A computational critique of a computational critique of computational critique.

Nan Da has a critique of some subset of digital humanities in Critical Inquiry. She calls it “Computational Literary Studies,” or CLS. I will happily adopt that acronym because 1.) it’s not, as far as I know, associated with any author; and 2.) after this particular article, it’s unlikely anyone will ever use it again. I started taking some notes on it, and rapidly fell into finding so mistakes that I figured I’d post it.

The “computational” aspect of Da’s case is twofold:

  1. It offers that in other areas–science and industry–computational methods are being deployed perfectly and appropriately; but that sadly, such methods can not be applied in literary studies.

  2. It asserts that actually existing CLS is ridden with statistical errors that could be easily corrected.

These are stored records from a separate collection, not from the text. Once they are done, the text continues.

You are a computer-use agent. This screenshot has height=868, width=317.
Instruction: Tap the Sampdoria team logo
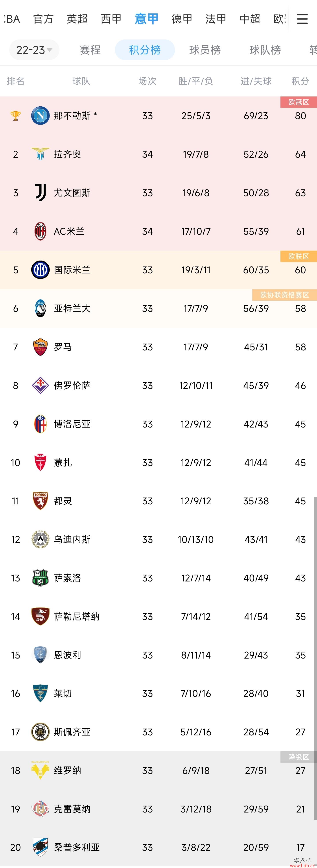(x=40, y=847)
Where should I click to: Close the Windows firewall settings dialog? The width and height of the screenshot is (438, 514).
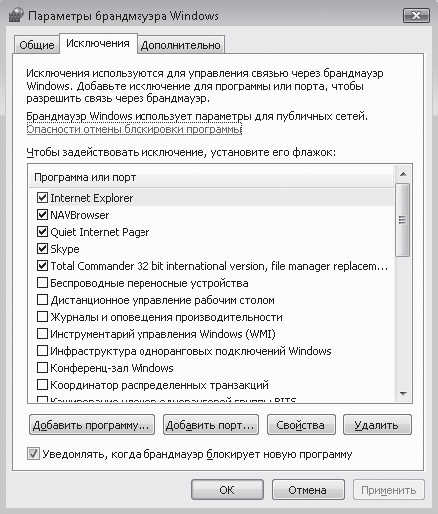pos(416,15)
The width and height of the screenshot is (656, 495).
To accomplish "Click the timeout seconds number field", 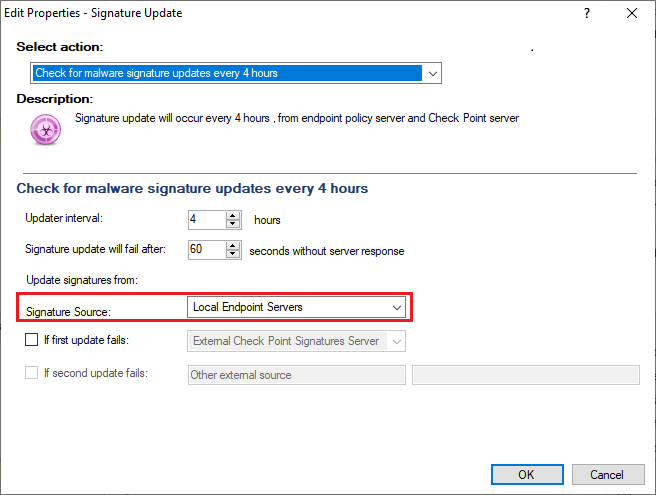I will [x=206, y=250].
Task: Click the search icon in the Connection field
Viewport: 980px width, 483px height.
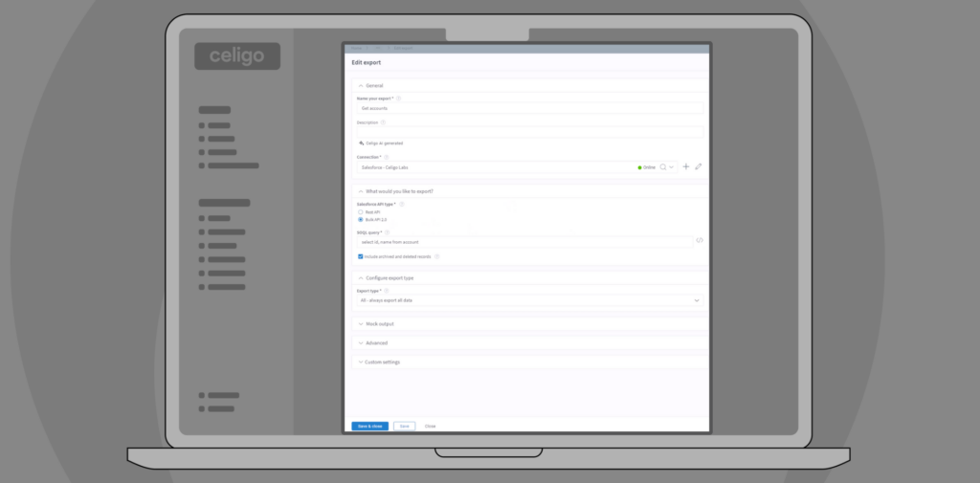Action: tap(663, 166)
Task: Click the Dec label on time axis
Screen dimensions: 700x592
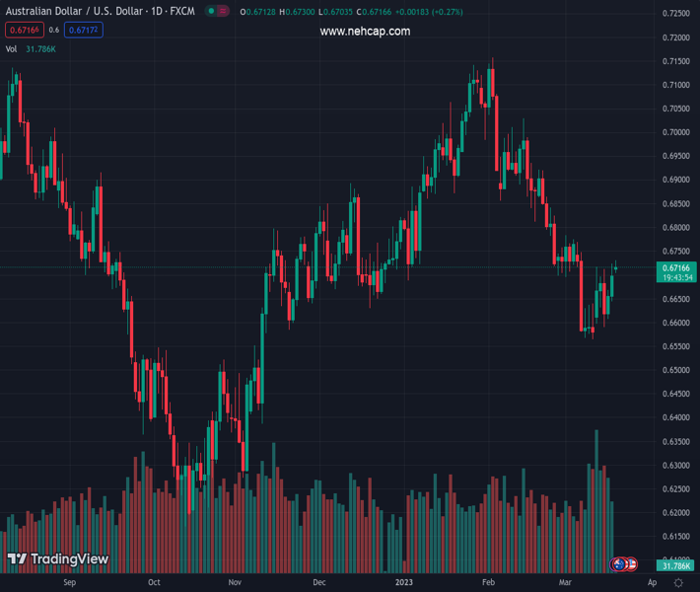Action: coord(318,583)
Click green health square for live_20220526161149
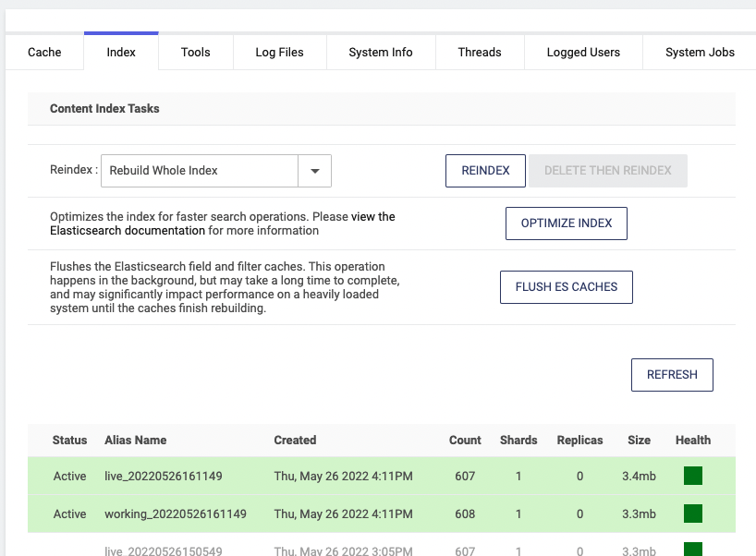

This is an interesting feint. We have moved past anti-positivism into computational NIMBYism. The old anti-digital-humanities polemics straightforwardly attacked the cultural authority of numbers. This has become increasingly problematic both as the hegemony of STEM has increased inside the university, and as humanists have come to realize that there are evildoers in the world even worse than economists. The rhetorical tools you can deploy against scientism are strong, but they risk appearing to make it seem–say–that maybe we shouldn’t listen to climate scientists. So the piece posits, a little generously, that everyone else is using numbers right–but also holds out that the exercise in replication and methodological analysi (a good thing) proffered here don’t actually hold the way out for better. This risks mystification: by asserting that scientists do something arcane, powerful, and true. But through the deployment of technical vocabulary and replication, it argues that CLS is engaged in a sort of cargo-cult version of data science in which nothing can be learned because tools are applied out of domain. (The core assumption–that things have to be used in the contexts for which they were designed–is problematic).

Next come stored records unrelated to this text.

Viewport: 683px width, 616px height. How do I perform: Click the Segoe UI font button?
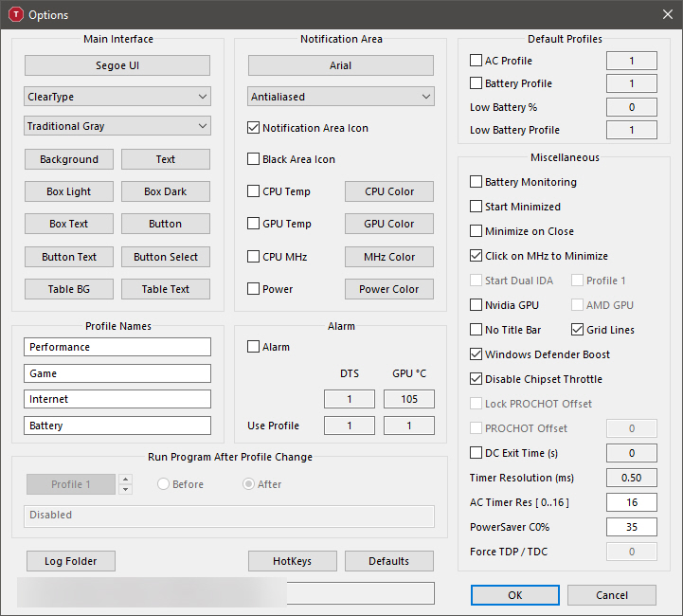click(117, 65)
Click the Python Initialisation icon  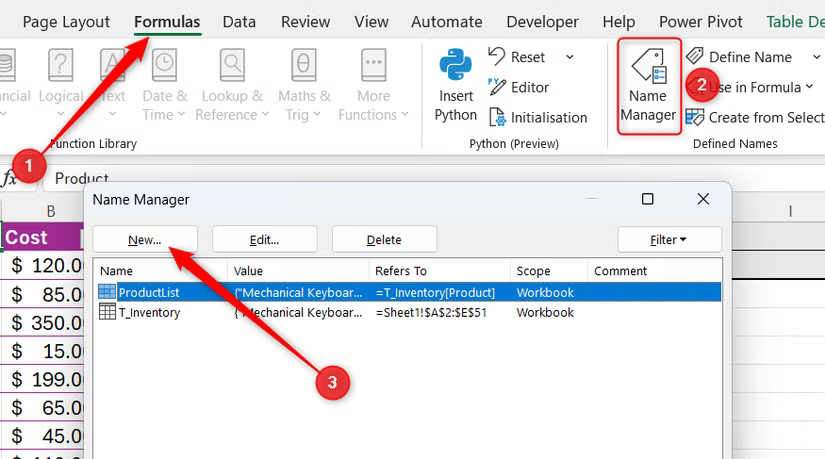497,117
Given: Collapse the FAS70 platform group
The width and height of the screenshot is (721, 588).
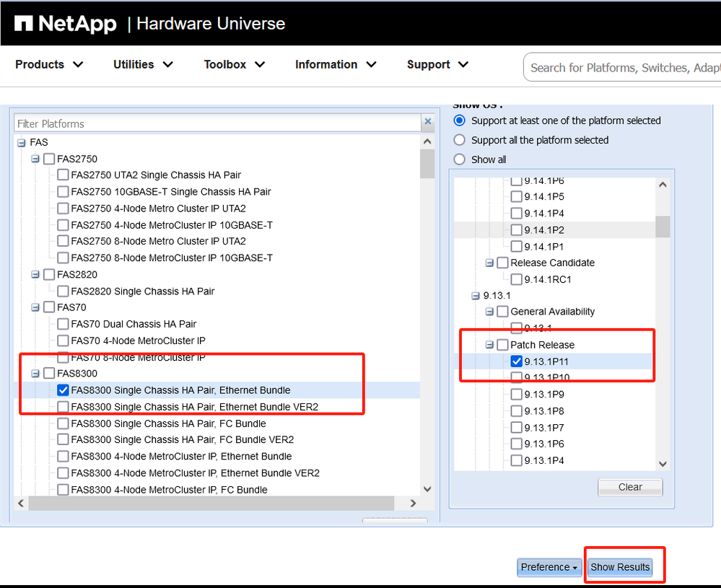Looking at the screenshot, I should (x=35, y=307).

As a matter of argument, though, these two goals pull in different directions. If existing pieces are so heavily flawed, then we probably don’t know the limits of the knowable. If, on the other hand¸ we’re able to tell that CLS will never produce useful results for literature, it would probably only be because the existing articles give us some sense of what’s possible.

A careful replication to interrogate published articles is a good thing. I’ve even published a blog post raising some of the exact same concerns about the original blog posts about the Underwood-Goldstone paper she looks at. (The problems of doing intemporal analysis of topic models.) They responded, integrating some of the critiques. All of this is stuff that should happen–the push that everyone needs to make splashy disciplinary argument has probably cut it short. An article that tries to sift through which CLS work plays fast and loose with statistics, as opposed to which ones treats the limitations of its knowledge responsibly, is needed. There’s an explosion of idiosyncratic metrics and methods, and a slapdash approach to things like stopword lists, that demands some methodological pruning occur. (Maybe. Or maybe the Cambrian explosion of method is just what we need).

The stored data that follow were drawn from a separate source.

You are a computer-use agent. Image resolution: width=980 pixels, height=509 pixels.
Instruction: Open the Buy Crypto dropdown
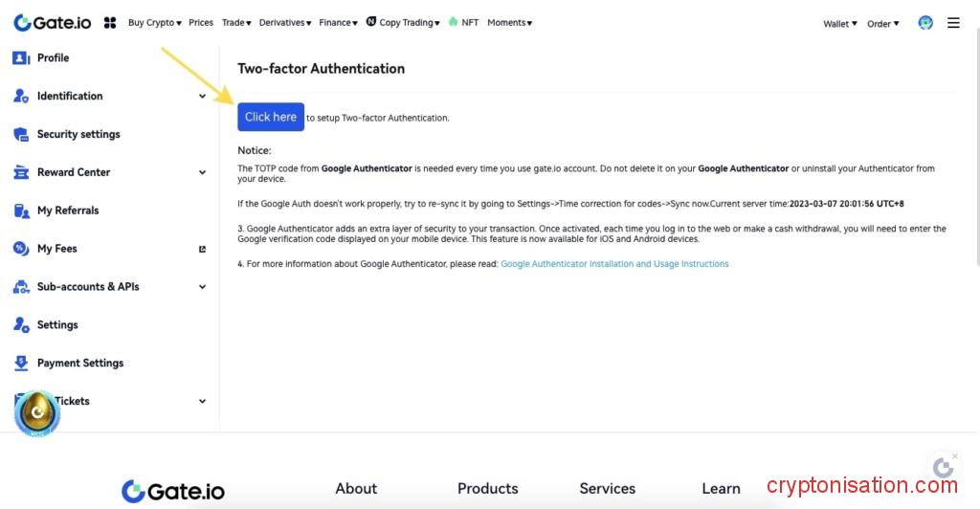point(154,23)
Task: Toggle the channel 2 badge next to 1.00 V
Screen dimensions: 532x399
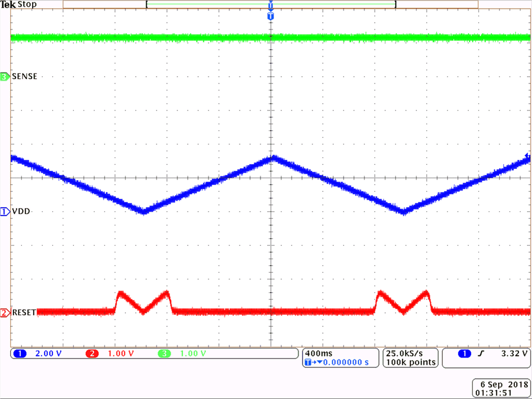Action: coord(92,353)
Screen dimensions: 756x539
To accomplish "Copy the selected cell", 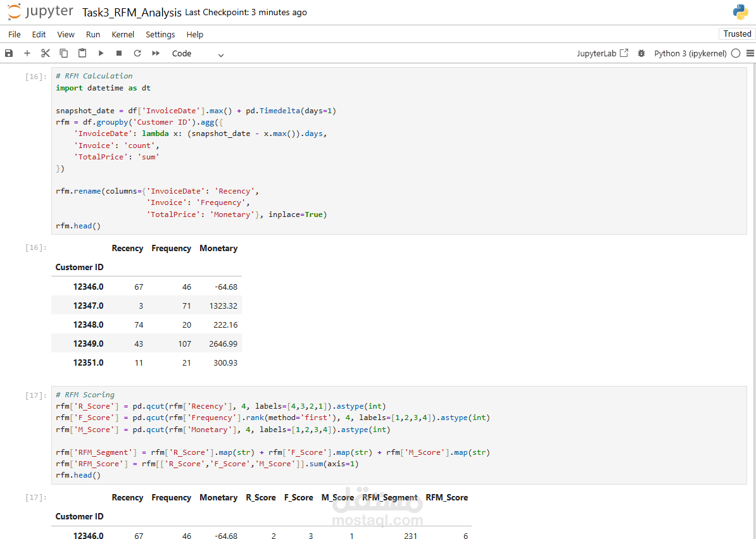I will point(64,54).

But this isn’t that article. I’m moved to check in here because so much of this article rests rhetorically on bemoaning the lack of sophistication in CLS work. “In good statistical work, the burden to show difference within naturally occurring differences (‘diff in diff’) is extremely high.” Etc. This blizzard of terminology establishes for the innumerate reader that they finally have an expert who will debunk statistics with greater certainty than they can, themselves. But it’s often mumbo jumbo. “Difference in difference” analysis does not generally refer to testing whether two distributions are different beyond statistical noise and you’ve properly used the Bonferroni correction; it refers specifically to treatment intervention testing In the first specific critique, the article about 95% p-values in the following way: “statistics automatically assumes that 95 percent of the time there is no difference and that only 5 percent of the time there is a difference. That is what it means to look for p-value less than 0.05.” Set aside that p-values are unrelated to the task at hand and ask: what? To look for a p-value under 0.05 is to look for a pattern that would only occur 5% of the time as a result of random variation. It’s not a great threshold. But Underwood’s paper does not rely on them.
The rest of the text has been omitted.